Don’t miss the April general meeting! Monday, April 2, 2018. Guest speaker: MWRW member, Mary Sergesketter, and the topic is “The Influencers, the Candidates and the Voters….a discussion about the slates in Harris County.” This is a program you will not see anywhere else!
10:30 A.M. Social, 11:00 A.M. Program, 12:00 P.M. Lunch (optional). Please make your reservation for lunch by Thursday, March 29th via email.
Ninfa’s on Memorial. 14737 Memorial Dr, Houston, TX 77079 (click the link for directions)
This should be a very interesting meeting and might even get me out of hibernation to be there. Mary has been around the HCRP for a long time and will be able to discuss the various slates intimately. I’ll be interested to hear her thoughts on using the slate mechanism to get better candidates on the whole, instead of having a November candidate slate full of holes because of niche issues.
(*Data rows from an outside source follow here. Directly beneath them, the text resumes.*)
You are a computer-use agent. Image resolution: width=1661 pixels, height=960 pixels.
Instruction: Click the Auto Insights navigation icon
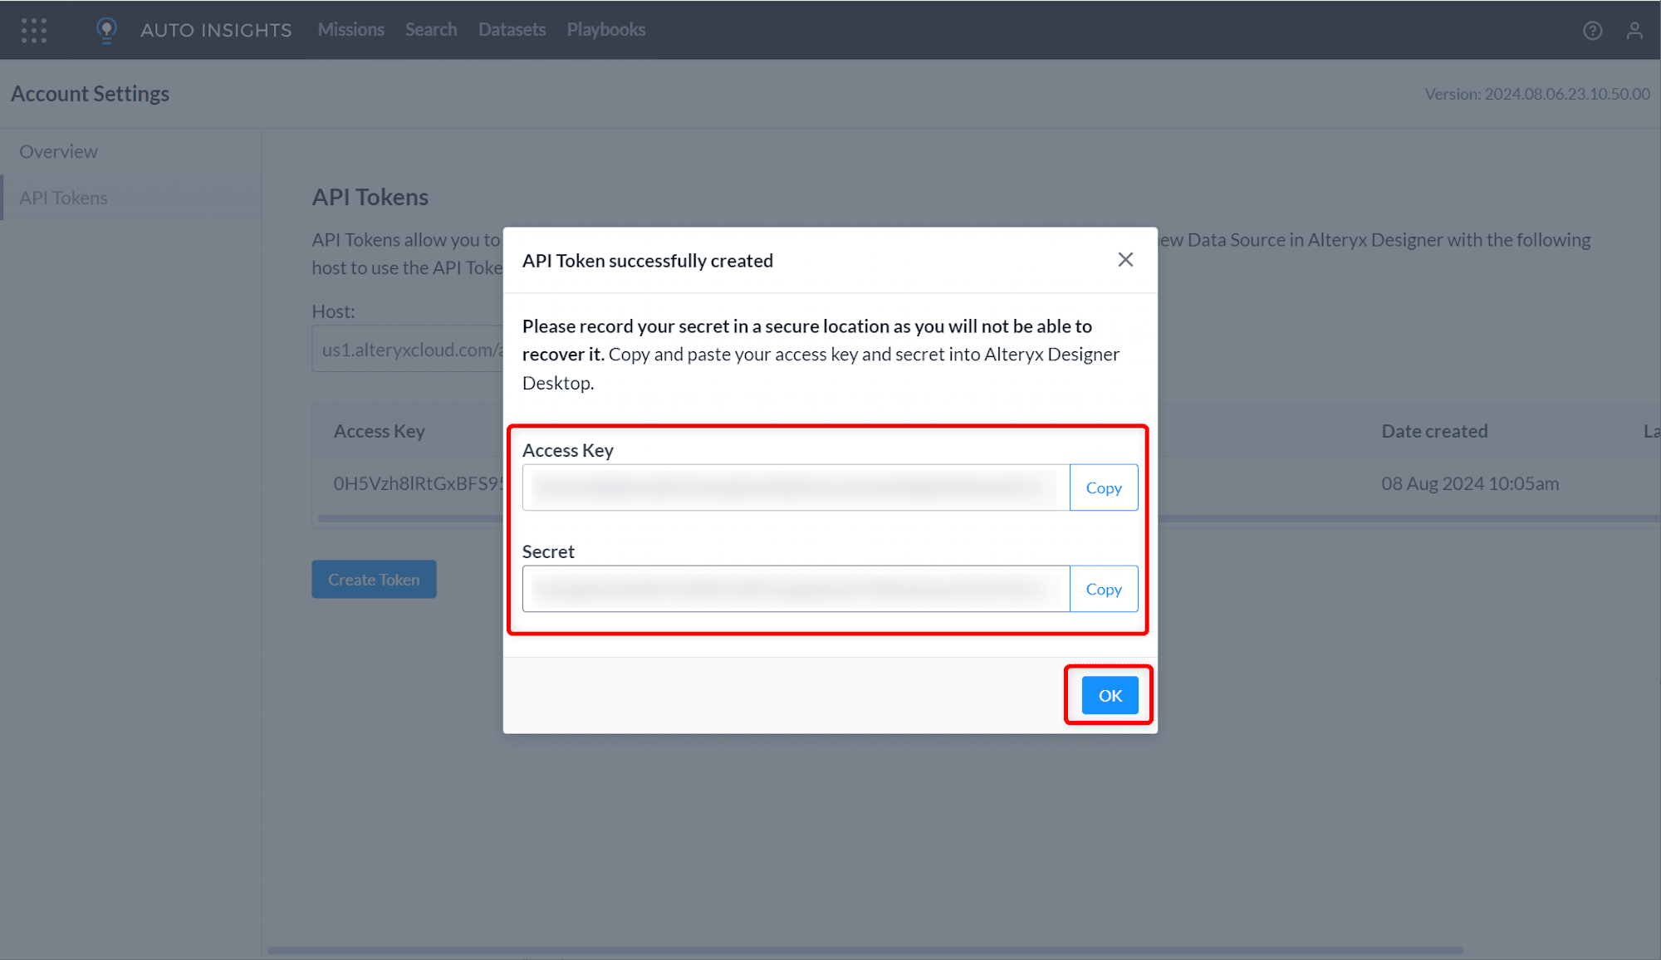click(x=106, y=28)
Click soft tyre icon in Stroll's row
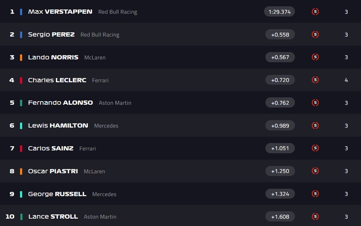The image size is (361, 226). coord(315,217)
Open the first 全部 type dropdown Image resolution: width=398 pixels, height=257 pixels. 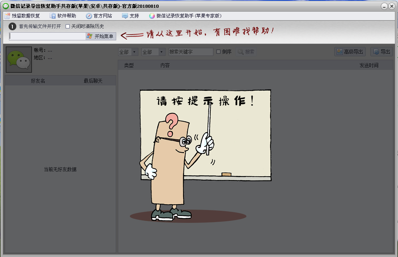(128, 51)
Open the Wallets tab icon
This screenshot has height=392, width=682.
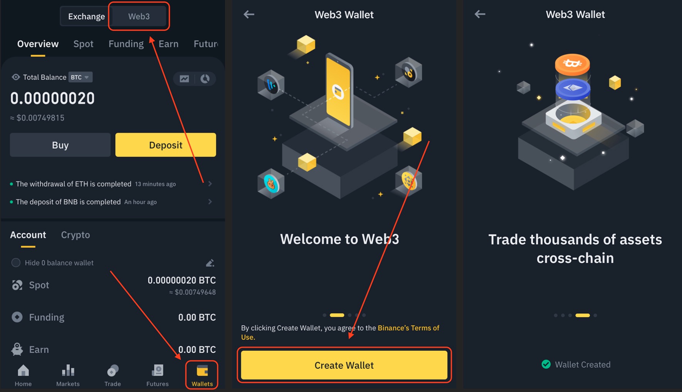point(202,375)
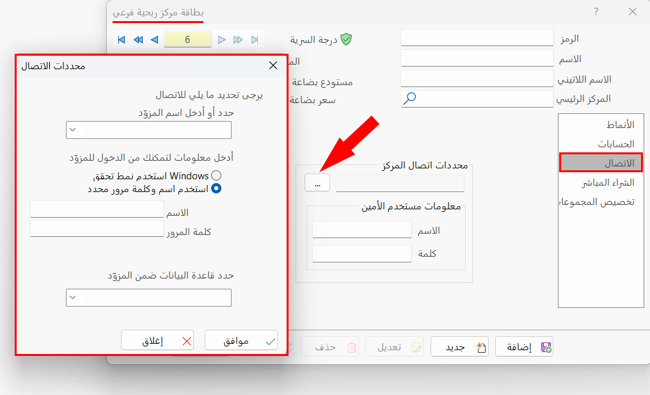Image resolution: width=650 pixels, height=395 pixels.
Task: Click the green shield icon beside درجة السرية
Action: coord(347,38)
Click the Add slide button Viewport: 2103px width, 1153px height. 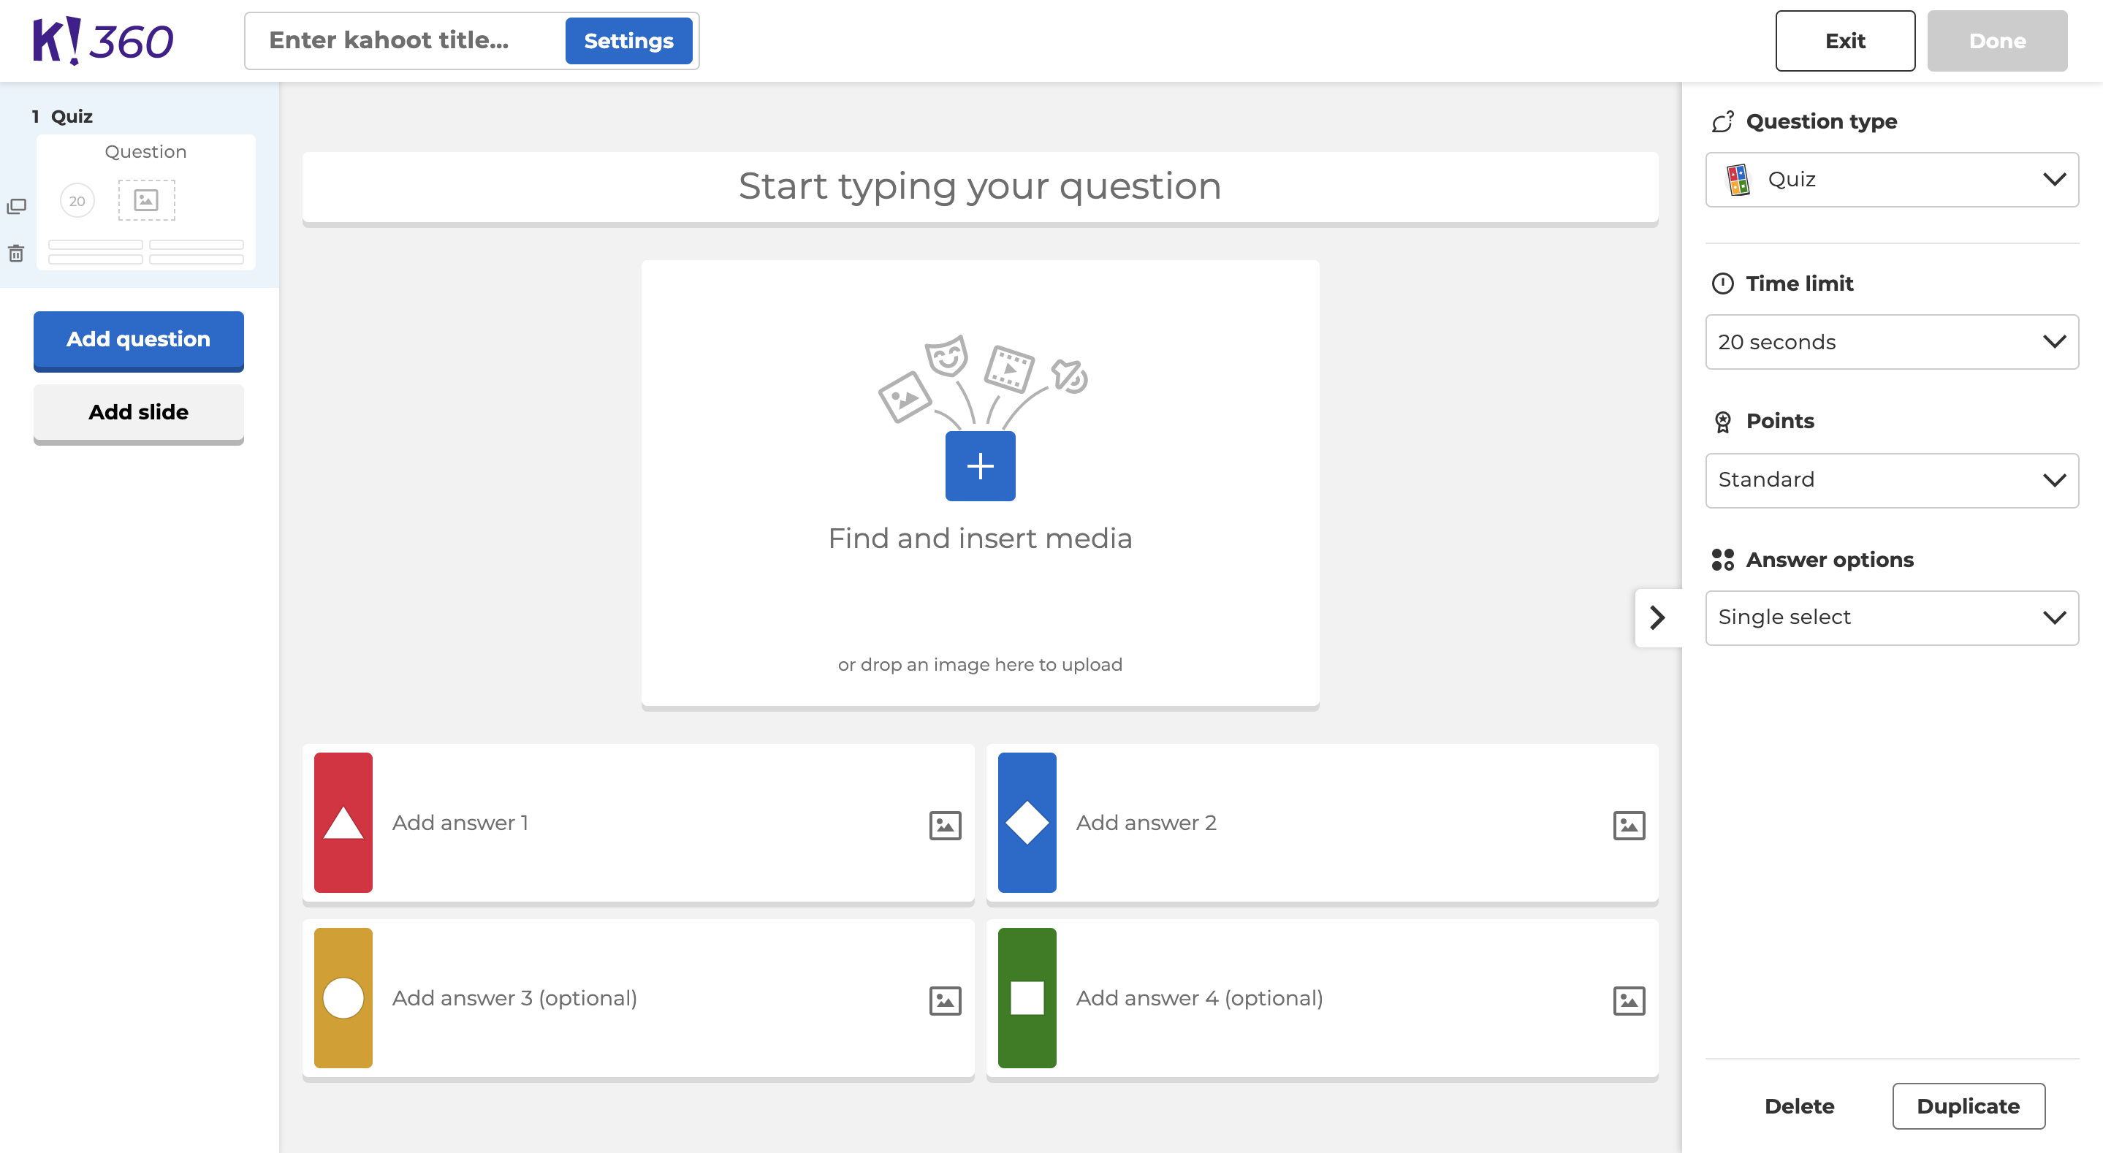(x=137, y=412)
And speaking of slates, there is a small one called Katy Christian Magazine whose publisher doesn’t understand the law regarding political advertising. As you know, political advertising is highly regulated by the State of Texas. Here are the specific laws taken directly from a Texas Ethics Commission ruling against another local slate in 2011:
- “Political advertising” is defined, in relevant part, as a communication supporting or opposing a candidate for nomination or election to a public office that in return for consideration, is published in a newspaper, magazine, or other periodical. ELEC. CODE § 251.001(16).
- The rate charged for political advertising that is printed or published may not exceed the lowest charge made for comparable use of the space for any other purposes. ELEC. CODE 255.002(b).
- In determining amounts charged for comparable use, the amount and kind of space or time used, number of times used, frequency of use, type of advertising copy submitted, and any other relevant factors shall be considered. ELEC. CODE 255.002(c).
- The documents at issue supported the election of candidates to public office. Therefore, they are political advertising. The evidence indicated that two candidates for public office purchased the same amount of advertisement space from the respondent. However, the candidates were charged rates differing by $5,000 for the same amount of space. Therefore, there is credible evidence of a violation of section 255.002(b) of the Election Code.
That ruling resulted in a $500 fine to the slate’s publisher.
In the Katy Christian Magazine case, Judge Jay Karahan paid $1,200 for a one-half page ad in the February / March 2018 issue of the magazine. The same issue also contained a one-half page ad for Judge Karahan’s opponent Dan Simons. After reviewing Mr. Simons’ campaign finance reports, Judge Karahan saw that Mr. Simons only paid $400 for his comparable use ad.
Judge Karahan inquired about this discrepancy via email to Joseph Menslage, President/Publisher of Katy Christian Magazine. Mr. Menslage responded thusly:
The reason why Mr. Simons got a better deal is because he negotiated with us on the pricing. As a business owner, we do have the right to negotiate.
Of course businesses have the right to negotiate. But the law says that Mr. Menslage must charge candidates the lowest charge made for comparable use of the space.
I have nothing against this particular slate (other than the “Christian” branding) but I hope that Judge Karahan files a complaint with the Texas Ethics Commission so that Mr. Menslage will have a better understanding of the law and his responsibilities when accepting payment for advertising. There are other examples of this practice in the same and previous issues of the slate.
Perhaps Mary Sergesketter will address this problem in her talk about the slates.